I would like to go to a pro shop or something and get outfitted correctly, but am not sure of the best or a better place to go in central ohio. I live in Hilliard, but would be willing to travel to get good service, etc. Any ideas? Thanks!


----------



## M.Magis (Apr 5, 2004)

I'm not from that area, so I only know of a couple places. I'm sure there's more. Fisherman's Warehouse looks to have a decent pro shop set up, but I've only walked through. Buckeye Outdoors has what is probably the largest shop anywhere near you. Just don't let anyone talk you into a certain brand. Go around and try as many as you can, and only choose the one that feels best to you.


----------



## littleking (Jun 25, 2005)

check out cabelas, either in dundee or wheeling, great place good knowledge and also a nice bargin section in the store.

you could also check out the wapakontea bow hunters assoc.


----------



## bronzebackyac (Apr 19, 2005)

Check out Fairfield Outdoors in Lancaster, I get the best one on one service there. The owner, and I can't remember his name, is really cool. They have a nice selection of bows at good prices. They have an indoor range that you can shoot in while you are setting up your bow. They set mine up for me in about an hour.


----------



## BigChessie (Mar 12, 2005)

Bronze Did they ever set the video shoot back up?


----------



## macfish (Apr 7, 2004)

I too am new to bow hunting please tell me the purpose of a stabilizer on a bow. Also do most bow hunters use a peep sight?


----------



## bronzebackyac (Apr 19, 2005)

Last time I was there NO. It was last bow season. Bow stabilizers help steady the archers aim.


----------



## M.Magis (Apr 5, 2004)

Mac, the stabilizer can serve a couple purposes. Primarily, it's there to absorb excess vibration.
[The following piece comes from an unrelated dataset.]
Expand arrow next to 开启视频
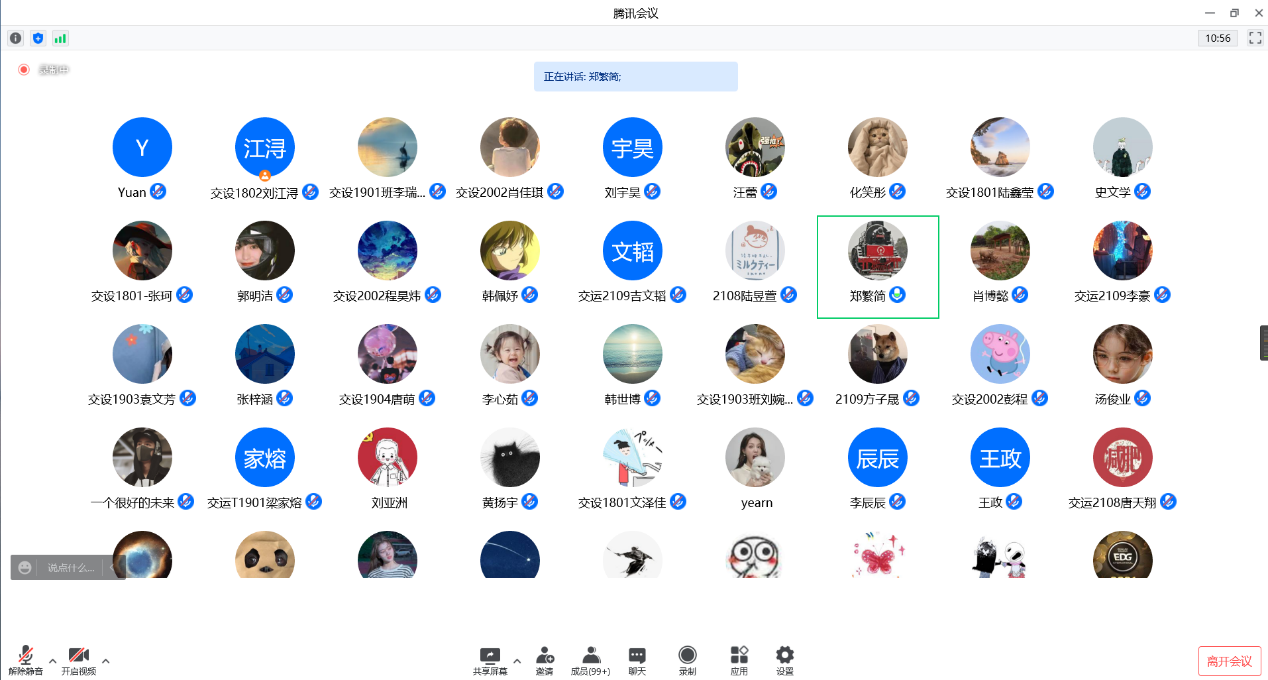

Any vibration that makes it to the shooters hand can effect accuracy. It also reduces noise. Competition shooters use the long stabilizers to help equalize the weight of the bow, but they aren't practical to hunt with. Most people do use a peep sight. It helps you get a consistent anchor point, which is critical to getting consistent groups.


----------



## Lundy (Apr 5, 2004)

I would suggest that you go to the Gander Mountain store in Hilliard and see if Ken Curry still works there part time in the archery area. 

Ken and I shot bows together for many(too many) years.

I can not and would not recommend anyone else at that store, but Ken is top notch and will not steer you wrong.


----------